The AFPA wants the speed limit to be scrapped and instead instruct motorists to move into the right-hand lane or as far over to the right as they safely can when passing police or an emergency service vehicle stopped on the side of the road.
Ms Smith believes the majority of motorists already do the right thing by slowing down to a safe speed and only a small percentage of the community fail to be safe around emergency vehicles.
NRMA spokesperson Peter Khoury echoed the AFPA’s comments and believes there needs to be a common sense approach to the law.
“We have heard extensively from our members who are concerned about the law and the potential risks that have now occurred from people to drop their speed limits quite dramatically – in some instances from 100 to 40 – when they see the flashing lights,” he said.

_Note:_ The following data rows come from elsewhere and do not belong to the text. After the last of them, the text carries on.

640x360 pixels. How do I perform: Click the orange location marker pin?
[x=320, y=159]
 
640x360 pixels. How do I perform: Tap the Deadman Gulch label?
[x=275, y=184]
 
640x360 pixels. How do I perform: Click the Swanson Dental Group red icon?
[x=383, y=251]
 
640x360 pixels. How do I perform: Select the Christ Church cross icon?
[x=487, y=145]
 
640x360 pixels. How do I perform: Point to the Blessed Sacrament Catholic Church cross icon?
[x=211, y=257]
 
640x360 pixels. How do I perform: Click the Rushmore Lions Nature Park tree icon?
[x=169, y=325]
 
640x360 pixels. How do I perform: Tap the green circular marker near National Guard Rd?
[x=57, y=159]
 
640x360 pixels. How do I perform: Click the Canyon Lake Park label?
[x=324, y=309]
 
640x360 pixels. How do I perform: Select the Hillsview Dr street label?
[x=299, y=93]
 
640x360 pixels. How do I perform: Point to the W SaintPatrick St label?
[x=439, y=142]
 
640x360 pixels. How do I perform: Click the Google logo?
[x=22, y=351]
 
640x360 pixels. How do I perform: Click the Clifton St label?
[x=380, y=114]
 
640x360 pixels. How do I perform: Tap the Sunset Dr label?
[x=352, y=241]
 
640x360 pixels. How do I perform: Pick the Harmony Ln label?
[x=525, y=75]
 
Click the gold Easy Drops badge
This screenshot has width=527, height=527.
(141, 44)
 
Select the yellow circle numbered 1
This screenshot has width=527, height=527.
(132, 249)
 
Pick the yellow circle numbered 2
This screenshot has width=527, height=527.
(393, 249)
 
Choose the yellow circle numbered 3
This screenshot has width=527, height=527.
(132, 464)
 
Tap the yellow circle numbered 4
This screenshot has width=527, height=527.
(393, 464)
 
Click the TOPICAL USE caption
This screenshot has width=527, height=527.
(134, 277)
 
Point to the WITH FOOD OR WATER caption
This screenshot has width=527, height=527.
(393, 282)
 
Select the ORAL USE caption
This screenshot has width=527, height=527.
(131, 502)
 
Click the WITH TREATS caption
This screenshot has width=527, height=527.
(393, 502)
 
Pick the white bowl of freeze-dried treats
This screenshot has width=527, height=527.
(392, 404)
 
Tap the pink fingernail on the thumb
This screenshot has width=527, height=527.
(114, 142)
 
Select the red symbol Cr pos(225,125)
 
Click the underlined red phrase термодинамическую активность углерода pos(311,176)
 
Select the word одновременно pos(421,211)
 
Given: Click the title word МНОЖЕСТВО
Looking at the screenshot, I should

“It is really important that we take a common sense approach to this policy, which means sensibly slowing down and allowing space to emergency services who are on the side of the road, including NRMA patrol vans, but not in a way that puts your life at risk or others at risk.”
Mr Khoury said the NRMA also had some concerns about the law due to the legislation not including NRMA patrol vans.
“We want the law to be extended to include NRMA patrol vans because we know of the risks,” he said. “We had that horrific incident in 2012 when we lost one of our staff on the Hume Highway because of this very risk.
“The whole purpose of this policy was to change behaviour and to make people aware of the risks. It doesn’t mean trying to get from 100km per hour to 40 in five metres because that is dangerous.
“Instead it means slowing down sensibly and giving people space.”